Extrait choisi.
━━━
Alors que les négociateurs d’un traité international sur les plastiques se réunissent à nouveau le 25 novembre à Busan, en Corée du Sud, ils savent que le temps presse pour aboutir à un accord significatif et durable en vue d’éliminer le plastique qui pollue les océans, nuit à la santé humaine et contribue aux émissions de gaz à effet de serre. Cette réunion marque la cinquième et, en principe, dernière session du Comité intergouvernemental de négociation (INC5) en vue d'établir un instrument juridiquement contraignant sur la pollution plastique. Comme le souligne l’Iddri dans ce billet de blog, les enjeux sont considérables.

Pollution plastique : état des lieux

Le rapport Scénarios d’action pour l’élimination de la pollution plastique à l’horizon 2040, publié en octobre 2024 par l’OCDE, montre qu’en l’absence de politiques ambitieuses de réduction de la production, la fabrication annuelle de plastique devrait passer de 435 millions de tonnes (Mt) en 2020 à 736 Mt en 2040. Et 617 Mt de déchets seraient produits en 2040, contre 360 Mt en 2020, alors que des réductions drastiques sont nécessaires. À peine 6 % des plastiques sont recyclés, et ce taux resterait inchangé en 2040. D’ici là, le statu quo – même avec les améliorations prévues dans la gestion des déchets plastiques – entraînerait le rejet de 300 Mt de plastique supplémentaire dans les rivières, les lacs et les océans, sans compter les émissions de CO2 provenant de la production de plastique qui, selon le rapport de l’OCDE, s’élèveraient à 2,8 GT, soit 5 % des émissions mondiales, en 2040. 

Les divisions subsistent

La quatrième session (INC4) qui s’est tenue en avril 2024 à Ottawa (Canada) avait laissé entrevoir « une lueur d’espoir » quant à l’aboutissement des négociations, mais sept mois plus tard, le risque de turbulences est bien réel. Comme nous l’écrivions à l’époque, « le niveau d’ambition est incertain compte tenu des divergences entre une Coalition pour une haute ambition qui souhaite un accord général portant sur la prolifération des plastiques, de la production à l’élimination, et un groupe de pays aux intérêts/vues similaires (like minded) qui cherche à restreindre le champ d’application de l’accord à la gestion des déchets ». Cela reste vrai. Le groupe de pays dits like minded est dirigé par l’Arabie saoudite, l’Iran et la Fédération de Russie. 

Une nouvelle lueur d’espoir est apparue en juillet 2024 lorsque la Maison Blanche – qui était jusqu’à présent restée neutre entre les deux groupes – a déclaré soutenir la réduction de la production de plastique, notamment en « renforçant le leadership des États-Unis dans les efforts internationaux visant à élaborer un accord ambitieux pour répondre à la crise de la pollution plastique partout dans le monde ». Toutefois, compte tenu du résultat des récentes élections américaines, il n’est pas certain que la délégation américaine maintienne cette position à Busan. Lors d’une réunion des parties prenantes organisée par le département d’État peu après les élections, les États-Unis ont montré des signes de recul par rapport à leur soutien à un plafonnement de la production de plastique. Il est peu probable que la nouvelle administration américaine signe le traité, et encore moins qu'elle le ratifie.
━━━
Données fournies.
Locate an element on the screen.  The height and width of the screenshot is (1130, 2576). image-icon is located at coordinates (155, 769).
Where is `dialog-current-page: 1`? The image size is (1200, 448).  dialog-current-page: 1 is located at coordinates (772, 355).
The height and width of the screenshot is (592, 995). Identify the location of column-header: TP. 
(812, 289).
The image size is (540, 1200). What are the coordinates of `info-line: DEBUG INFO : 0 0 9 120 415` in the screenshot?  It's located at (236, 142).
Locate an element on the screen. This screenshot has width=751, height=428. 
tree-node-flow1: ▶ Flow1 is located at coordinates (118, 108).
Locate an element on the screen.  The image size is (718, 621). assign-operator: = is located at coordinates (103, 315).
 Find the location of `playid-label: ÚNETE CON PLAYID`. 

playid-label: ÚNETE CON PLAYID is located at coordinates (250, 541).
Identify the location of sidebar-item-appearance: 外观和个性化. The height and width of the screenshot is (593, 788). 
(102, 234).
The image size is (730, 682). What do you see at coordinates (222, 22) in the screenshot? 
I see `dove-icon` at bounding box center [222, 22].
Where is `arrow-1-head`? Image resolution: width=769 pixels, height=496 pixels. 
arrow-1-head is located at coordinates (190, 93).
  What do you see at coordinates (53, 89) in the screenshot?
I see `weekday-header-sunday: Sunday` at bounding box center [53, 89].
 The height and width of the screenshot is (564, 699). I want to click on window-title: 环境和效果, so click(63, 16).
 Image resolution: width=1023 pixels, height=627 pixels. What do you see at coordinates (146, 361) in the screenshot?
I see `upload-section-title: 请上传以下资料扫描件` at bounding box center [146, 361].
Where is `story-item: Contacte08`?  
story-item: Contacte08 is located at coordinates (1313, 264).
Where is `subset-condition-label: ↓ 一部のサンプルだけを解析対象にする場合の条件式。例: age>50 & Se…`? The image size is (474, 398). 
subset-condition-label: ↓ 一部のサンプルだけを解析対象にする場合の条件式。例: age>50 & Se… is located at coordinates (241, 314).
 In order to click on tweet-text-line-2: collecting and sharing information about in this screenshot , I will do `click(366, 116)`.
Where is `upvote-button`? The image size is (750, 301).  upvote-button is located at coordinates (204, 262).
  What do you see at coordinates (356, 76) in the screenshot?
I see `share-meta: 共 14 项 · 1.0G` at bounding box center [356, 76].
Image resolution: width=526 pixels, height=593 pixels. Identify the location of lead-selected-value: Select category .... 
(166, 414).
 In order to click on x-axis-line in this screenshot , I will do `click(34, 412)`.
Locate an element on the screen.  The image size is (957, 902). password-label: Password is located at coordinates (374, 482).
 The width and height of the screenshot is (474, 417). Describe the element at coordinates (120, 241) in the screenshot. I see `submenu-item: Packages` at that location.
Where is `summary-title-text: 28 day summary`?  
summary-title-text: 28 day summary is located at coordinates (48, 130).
━━━
Activité. Poursuivez l'extrait sur les négociations du traité international contre la pollution plastique à partir de sa dernière phrase.

Résultat attendu.
Les États-Unis mis à part, des divisions subsistent malgré les intenses conversations intersessions qui se sont tenues à Bangkok en août 2024 et les efforts proactifs déployés par le président, l’ambassadeur d’Équateur au Royaume-Uni Luis Ignacio Vayas Valdivieso, pour les combler. 

Le document officieux de la présidence de l’INC comme base de négociation ?

L’Assemblée des Nations unies pour l’environnement (ANUE) avait demandé en 2022 que le traité soit achevé avant la fin de cette année. Cet objectif semble de plus en plus hors de portée, étant donné que le dernier texte de négociation compte 73 pages et que très peu de choses ont été approuvées. L’ambassadeur Vayas Valdivieso a donc convoqué les chefs de délégation à des discussions informelles en septembre et octobre 2024, avec notamment une réunion en personne à Nairobi (Kenya) les 30 septembre et 1er octobre 2024, pour discuter d’un « document officieux » du Président destiné à rationaliser les discussions autour d’un ensemble limité d’options. En conséquence, le 30 octobre 2024, le Secrétariat de l’INC a publié le troisième document officieux du Président de l’INC, que l’ambassadeur Vayas Valdivieso a l’intention de proposer comme base de négociation à Busan.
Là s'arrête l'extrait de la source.